WHAT THE TASK ASKS: Extract the lines from the line containing "You are a GUI" up to and including the line containing "pyautogui.click(x=206, y=610)", and reproduce them verbatim.

RECORDS FOR THIS EXERCISE:
:::

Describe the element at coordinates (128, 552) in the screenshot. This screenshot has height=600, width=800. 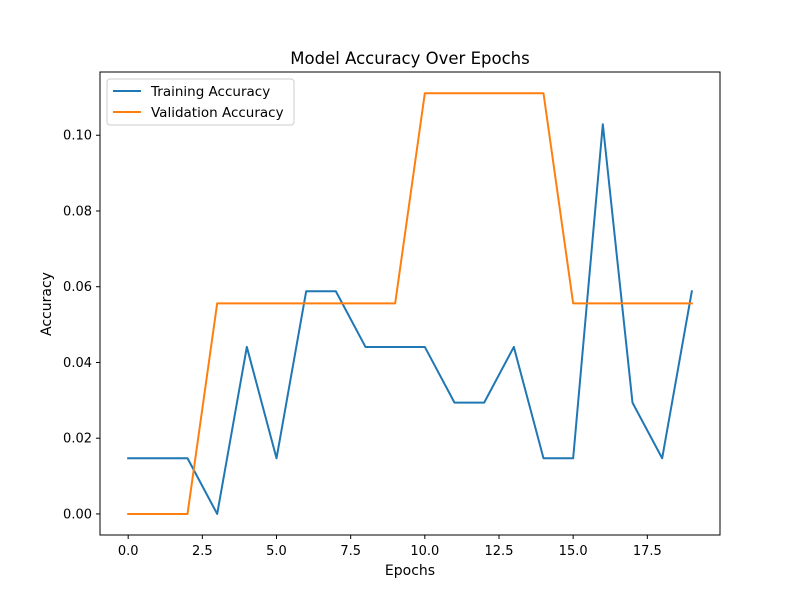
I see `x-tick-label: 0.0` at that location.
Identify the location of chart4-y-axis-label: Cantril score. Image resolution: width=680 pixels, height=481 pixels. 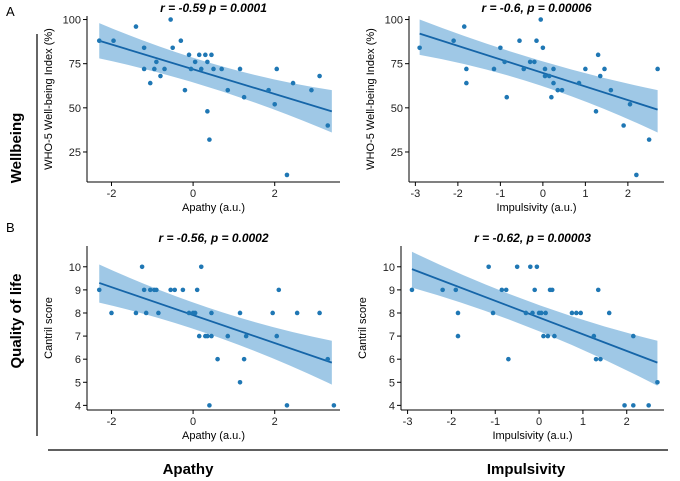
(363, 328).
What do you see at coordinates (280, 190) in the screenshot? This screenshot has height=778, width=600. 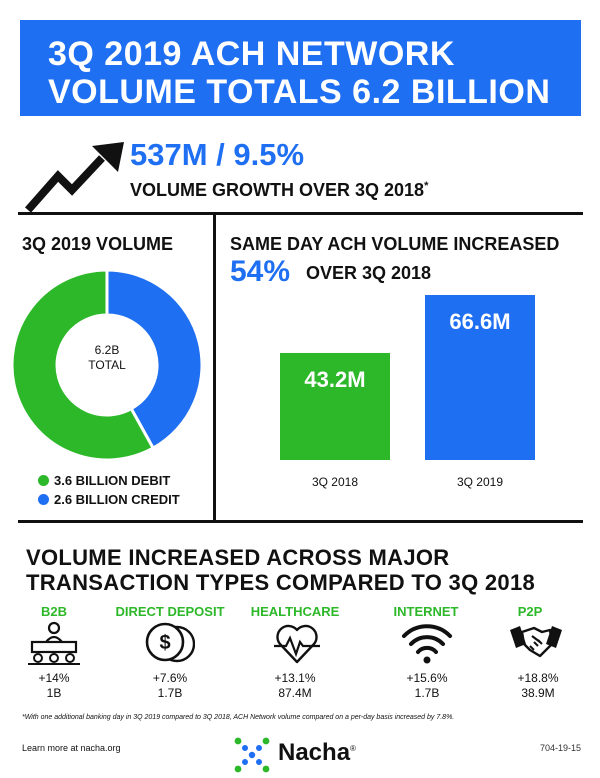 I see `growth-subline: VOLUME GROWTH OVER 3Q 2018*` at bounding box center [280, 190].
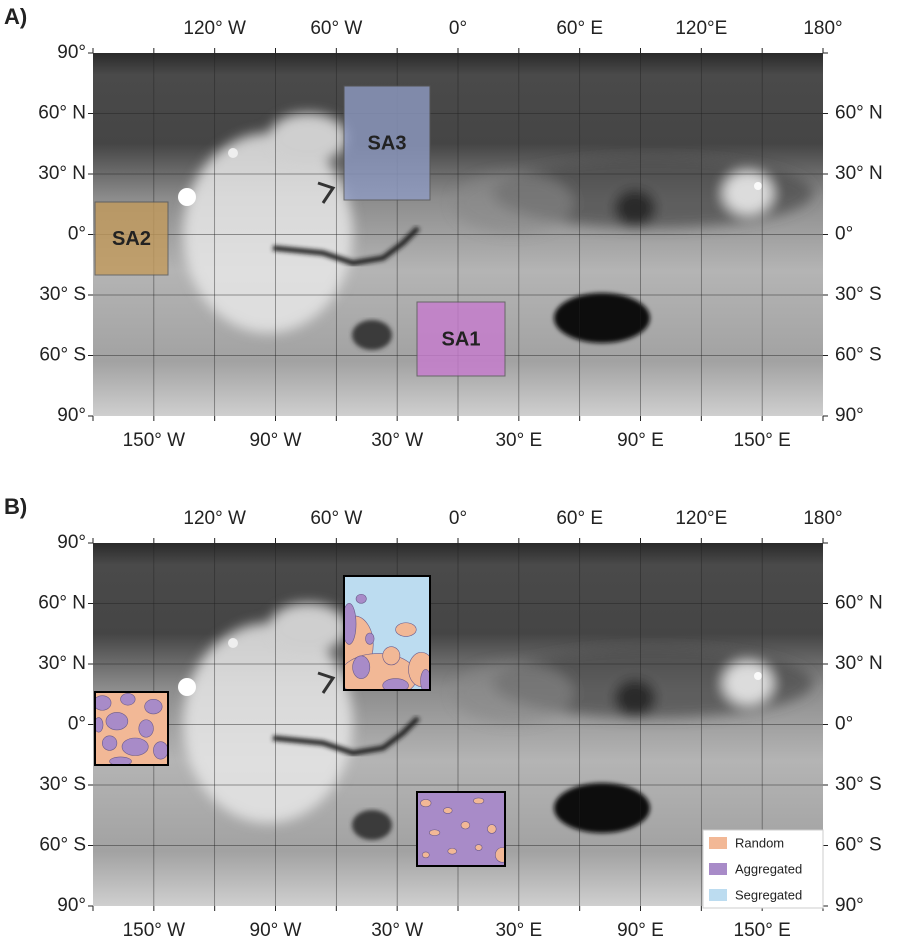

:::

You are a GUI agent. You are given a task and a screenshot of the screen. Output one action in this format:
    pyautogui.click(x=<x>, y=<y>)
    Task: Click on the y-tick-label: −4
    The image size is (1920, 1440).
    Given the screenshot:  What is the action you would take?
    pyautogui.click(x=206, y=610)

:::

ANSWER BELOW:
You are a GUI agent. You are given a task and a screenshot of the screen. Output one action in this format:
    pyautogui.click(x=<x>, y=<y>)
    Task: Click on the y-tick-label: −4
    The image size is (1920, 1440).
    Given the screenshot:  What is the action you would take?
    pyautogui.click(x=206, y=610)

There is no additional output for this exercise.